EXTRACTED ENTRIES:
········
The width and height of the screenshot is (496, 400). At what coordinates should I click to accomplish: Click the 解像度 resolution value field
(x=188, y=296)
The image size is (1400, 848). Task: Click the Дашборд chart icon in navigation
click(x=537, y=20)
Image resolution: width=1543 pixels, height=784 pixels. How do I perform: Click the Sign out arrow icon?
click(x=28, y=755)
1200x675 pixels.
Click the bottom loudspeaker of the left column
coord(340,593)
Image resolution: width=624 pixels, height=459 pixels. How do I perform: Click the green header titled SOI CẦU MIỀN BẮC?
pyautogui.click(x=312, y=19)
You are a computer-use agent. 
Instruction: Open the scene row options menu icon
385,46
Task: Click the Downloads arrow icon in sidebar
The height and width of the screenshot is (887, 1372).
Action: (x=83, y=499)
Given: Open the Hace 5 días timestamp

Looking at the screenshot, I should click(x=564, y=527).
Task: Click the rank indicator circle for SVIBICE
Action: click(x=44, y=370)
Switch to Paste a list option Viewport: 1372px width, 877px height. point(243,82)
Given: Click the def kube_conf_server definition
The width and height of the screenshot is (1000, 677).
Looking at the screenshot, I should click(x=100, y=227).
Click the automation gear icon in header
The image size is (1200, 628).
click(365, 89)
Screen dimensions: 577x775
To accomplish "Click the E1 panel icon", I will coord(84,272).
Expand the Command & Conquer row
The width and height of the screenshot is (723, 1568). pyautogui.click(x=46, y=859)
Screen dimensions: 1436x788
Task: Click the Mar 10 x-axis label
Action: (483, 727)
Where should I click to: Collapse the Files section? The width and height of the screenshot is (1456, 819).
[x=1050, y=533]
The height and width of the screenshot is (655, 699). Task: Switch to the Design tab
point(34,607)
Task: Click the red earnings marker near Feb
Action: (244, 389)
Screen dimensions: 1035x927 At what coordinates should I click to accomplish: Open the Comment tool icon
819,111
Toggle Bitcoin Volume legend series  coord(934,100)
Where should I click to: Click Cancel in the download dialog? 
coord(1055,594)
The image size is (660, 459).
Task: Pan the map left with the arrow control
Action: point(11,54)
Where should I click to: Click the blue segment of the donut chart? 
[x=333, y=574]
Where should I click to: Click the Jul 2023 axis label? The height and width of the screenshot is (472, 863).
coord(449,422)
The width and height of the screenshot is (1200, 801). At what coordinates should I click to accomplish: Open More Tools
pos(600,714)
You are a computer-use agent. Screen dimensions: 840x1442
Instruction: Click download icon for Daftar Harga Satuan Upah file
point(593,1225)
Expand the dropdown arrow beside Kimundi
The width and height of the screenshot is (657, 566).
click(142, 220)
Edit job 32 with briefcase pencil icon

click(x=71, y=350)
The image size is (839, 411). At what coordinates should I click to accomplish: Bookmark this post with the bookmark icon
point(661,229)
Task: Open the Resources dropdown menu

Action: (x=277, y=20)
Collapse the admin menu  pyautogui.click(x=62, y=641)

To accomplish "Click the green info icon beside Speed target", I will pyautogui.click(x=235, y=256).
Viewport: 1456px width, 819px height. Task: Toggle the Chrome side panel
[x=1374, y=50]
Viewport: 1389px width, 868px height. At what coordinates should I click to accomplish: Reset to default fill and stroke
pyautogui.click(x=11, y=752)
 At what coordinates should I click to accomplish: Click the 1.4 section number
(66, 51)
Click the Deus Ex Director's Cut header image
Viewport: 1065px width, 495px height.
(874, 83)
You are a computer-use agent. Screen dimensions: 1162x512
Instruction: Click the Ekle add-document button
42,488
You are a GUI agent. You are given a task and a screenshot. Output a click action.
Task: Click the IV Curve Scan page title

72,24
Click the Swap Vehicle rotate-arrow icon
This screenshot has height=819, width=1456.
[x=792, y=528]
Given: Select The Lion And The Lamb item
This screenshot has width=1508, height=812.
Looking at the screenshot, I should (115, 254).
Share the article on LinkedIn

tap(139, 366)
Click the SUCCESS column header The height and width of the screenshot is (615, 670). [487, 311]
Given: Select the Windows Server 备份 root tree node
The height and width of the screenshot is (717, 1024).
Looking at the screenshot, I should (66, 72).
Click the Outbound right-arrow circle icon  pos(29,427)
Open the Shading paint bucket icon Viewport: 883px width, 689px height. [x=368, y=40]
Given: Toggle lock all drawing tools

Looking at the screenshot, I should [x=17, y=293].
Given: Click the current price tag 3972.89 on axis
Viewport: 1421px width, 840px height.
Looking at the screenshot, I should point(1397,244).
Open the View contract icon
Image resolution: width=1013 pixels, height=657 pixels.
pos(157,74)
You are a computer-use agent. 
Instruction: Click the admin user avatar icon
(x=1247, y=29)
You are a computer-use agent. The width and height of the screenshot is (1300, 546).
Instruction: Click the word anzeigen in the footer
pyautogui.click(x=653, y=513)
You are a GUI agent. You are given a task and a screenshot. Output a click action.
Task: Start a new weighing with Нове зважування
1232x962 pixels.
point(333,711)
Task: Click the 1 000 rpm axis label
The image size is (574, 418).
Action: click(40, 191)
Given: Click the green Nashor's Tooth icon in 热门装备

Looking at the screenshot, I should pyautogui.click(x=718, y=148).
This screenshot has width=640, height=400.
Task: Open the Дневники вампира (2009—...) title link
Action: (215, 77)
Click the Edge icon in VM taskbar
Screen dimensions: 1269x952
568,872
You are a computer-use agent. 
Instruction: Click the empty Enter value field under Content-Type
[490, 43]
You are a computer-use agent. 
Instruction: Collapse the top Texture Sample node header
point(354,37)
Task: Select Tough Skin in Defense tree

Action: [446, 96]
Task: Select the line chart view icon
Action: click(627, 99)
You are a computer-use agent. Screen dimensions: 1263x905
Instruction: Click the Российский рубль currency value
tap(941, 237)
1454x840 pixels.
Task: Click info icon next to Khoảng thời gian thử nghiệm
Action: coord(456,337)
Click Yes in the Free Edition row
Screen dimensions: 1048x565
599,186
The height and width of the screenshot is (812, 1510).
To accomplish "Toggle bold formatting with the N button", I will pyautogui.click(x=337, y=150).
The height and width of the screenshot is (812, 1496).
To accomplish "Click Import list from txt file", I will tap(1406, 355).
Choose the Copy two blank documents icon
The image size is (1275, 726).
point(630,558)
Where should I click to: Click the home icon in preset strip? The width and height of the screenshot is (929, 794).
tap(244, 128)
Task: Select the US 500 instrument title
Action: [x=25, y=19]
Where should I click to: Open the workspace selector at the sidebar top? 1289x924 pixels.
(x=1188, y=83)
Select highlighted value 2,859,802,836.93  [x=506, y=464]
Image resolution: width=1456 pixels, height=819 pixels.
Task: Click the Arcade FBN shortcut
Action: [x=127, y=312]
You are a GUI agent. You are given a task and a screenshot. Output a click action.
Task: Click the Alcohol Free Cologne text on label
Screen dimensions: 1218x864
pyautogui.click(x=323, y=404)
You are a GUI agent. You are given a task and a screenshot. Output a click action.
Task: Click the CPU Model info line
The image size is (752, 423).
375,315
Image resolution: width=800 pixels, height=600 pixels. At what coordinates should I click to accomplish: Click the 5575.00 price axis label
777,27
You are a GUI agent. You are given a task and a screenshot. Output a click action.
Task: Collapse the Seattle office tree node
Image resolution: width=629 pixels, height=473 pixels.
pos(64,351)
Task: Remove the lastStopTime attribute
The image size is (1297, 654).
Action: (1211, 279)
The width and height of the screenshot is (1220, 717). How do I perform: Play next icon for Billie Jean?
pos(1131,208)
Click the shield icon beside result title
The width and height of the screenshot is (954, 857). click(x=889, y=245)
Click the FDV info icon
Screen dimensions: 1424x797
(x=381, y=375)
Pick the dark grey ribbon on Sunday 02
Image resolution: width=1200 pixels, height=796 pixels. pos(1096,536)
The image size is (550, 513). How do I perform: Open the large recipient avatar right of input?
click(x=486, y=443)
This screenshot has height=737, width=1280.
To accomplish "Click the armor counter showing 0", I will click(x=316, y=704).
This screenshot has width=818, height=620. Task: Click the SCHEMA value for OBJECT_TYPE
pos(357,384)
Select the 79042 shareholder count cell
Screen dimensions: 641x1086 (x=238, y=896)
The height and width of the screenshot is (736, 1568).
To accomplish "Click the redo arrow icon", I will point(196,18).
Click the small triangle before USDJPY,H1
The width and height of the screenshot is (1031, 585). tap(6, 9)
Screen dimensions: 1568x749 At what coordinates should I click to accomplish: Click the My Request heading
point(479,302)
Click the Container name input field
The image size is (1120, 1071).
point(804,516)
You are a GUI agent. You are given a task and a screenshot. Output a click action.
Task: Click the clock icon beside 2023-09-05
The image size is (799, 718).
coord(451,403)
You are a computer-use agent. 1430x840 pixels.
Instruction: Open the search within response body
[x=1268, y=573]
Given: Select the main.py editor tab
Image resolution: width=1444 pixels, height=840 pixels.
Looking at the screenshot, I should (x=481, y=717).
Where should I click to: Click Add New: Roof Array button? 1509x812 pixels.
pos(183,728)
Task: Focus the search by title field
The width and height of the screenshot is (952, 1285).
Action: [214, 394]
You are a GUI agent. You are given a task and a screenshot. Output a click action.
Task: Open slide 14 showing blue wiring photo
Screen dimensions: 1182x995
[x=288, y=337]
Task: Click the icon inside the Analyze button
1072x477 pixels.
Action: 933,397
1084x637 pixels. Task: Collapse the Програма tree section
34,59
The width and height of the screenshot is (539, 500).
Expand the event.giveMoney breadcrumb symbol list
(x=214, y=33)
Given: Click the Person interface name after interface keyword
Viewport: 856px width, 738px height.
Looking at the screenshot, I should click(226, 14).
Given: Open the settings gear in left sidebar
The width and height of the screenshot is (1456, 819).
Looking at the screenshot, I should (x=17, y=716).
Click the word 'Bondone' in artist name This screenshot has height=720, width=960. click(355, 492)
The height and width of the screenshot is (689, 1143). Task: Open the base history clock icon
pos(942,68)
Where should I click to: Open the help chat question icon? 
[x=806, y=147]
········
PROBLEM DESCRIPTION: Count the lines in the entries above that contain the word "list", treating uppercase and lowercase as different. Give only the number.

WRITTEN RESPONSE: 3